I forged the blueprints that crowned my husband a mafia Capo, saving him when he was nothing.

But after he rose to power, he favored his new female associate, Gia, and handed her my life's work-my coded art book.

When I went to retrieve it, Gia slashed my right hand with a switchblade, severing my tendons. My career as an artist died on that floor.

My husband rushed into the room, looked at my destroyed hand-and stepped past me to shield her.

"Have you lost your mind? She was just following my orders!"

He saw what she had done. He chose to look away.

He protected the woman who mutilated me, blaming me for starting the fight.

I stared at the man I had spent four years building from pieces.

He was protecting another woman, willfully blind to the fact that I was the true architect of his empire.

Why did I sacrifice everything for a man whose memory and conscience were so easily corrupted?

Without a word, I walked past them, letting my blood drip onto his expensive leather shoes.

I calmly called the syndicate Enforcers to report a theft, filed for divorce, and froze all his assets.

He thought my life was over. He forgot that the woman who built his empire with her right hand could tear it down with her left.

Chapter 1

Sienna POV:

The blueprints I forged, the ones that crowned my husband a mafia Capo, are now a ghost at this table. As he slides a plate of shrimp toward me, their pink bodies curled in a lethal glaze, a truth colder than marble settles in my bones: I must dismantle the man I built, before his new favorite finishes the job for him.

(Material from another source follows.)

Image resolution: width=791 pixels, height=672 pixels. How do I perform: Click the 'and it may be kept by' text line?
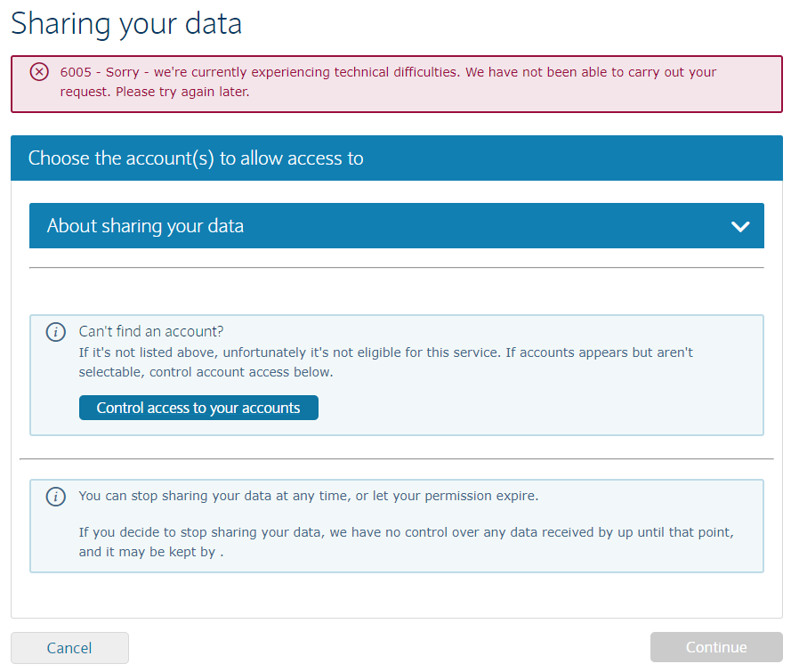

Victor places the bone-china plate upon the dining table of our penthouse. The scent of roasted garlic and mango, thick and sweet, saturates the air.

A look of profound satisfaction is etched onto his features.

He wears a suit of custom-tailored silk-a garment paid for by the laundered fortune of an empire I constructed for him, back when he was a man in pieces, hiding from rival syndicates. I still remember the basement where I found him, bleeding and broken, swearing he would rather die than forget the woman who pulled him from the grave.

He had almost died down there. Infection, fever, a collapsed lung. I nursed him through all of it. "I owe you everything," he had whispered against my palm. "I will spend my life proving it."

Those words, it turns out, had a shelf life of less than four years.

Now, he is a man of consequence.

He answers to Don Dante, the unsparing head of the ruling Family. Dante, a former trauma surgeon who ascended his throne through a river of blood, is a man whose surgical precision in observation makes him the city's most formidable power. They say Dante once identified a traitor in his ranks because the man's left eyelid twitched during a toast. They say he never forgets a face, a name, or a debt. I have only seen him from a distance, a dark figure at the head of a long table, his silence more terrifying than any threat.

Victor is meant to be one of Dante's chief lieutenants.

A Capo should notice the turning of a key in a lock three streets away.

But my husband, looking directly at me, is blind to the woman seated before him.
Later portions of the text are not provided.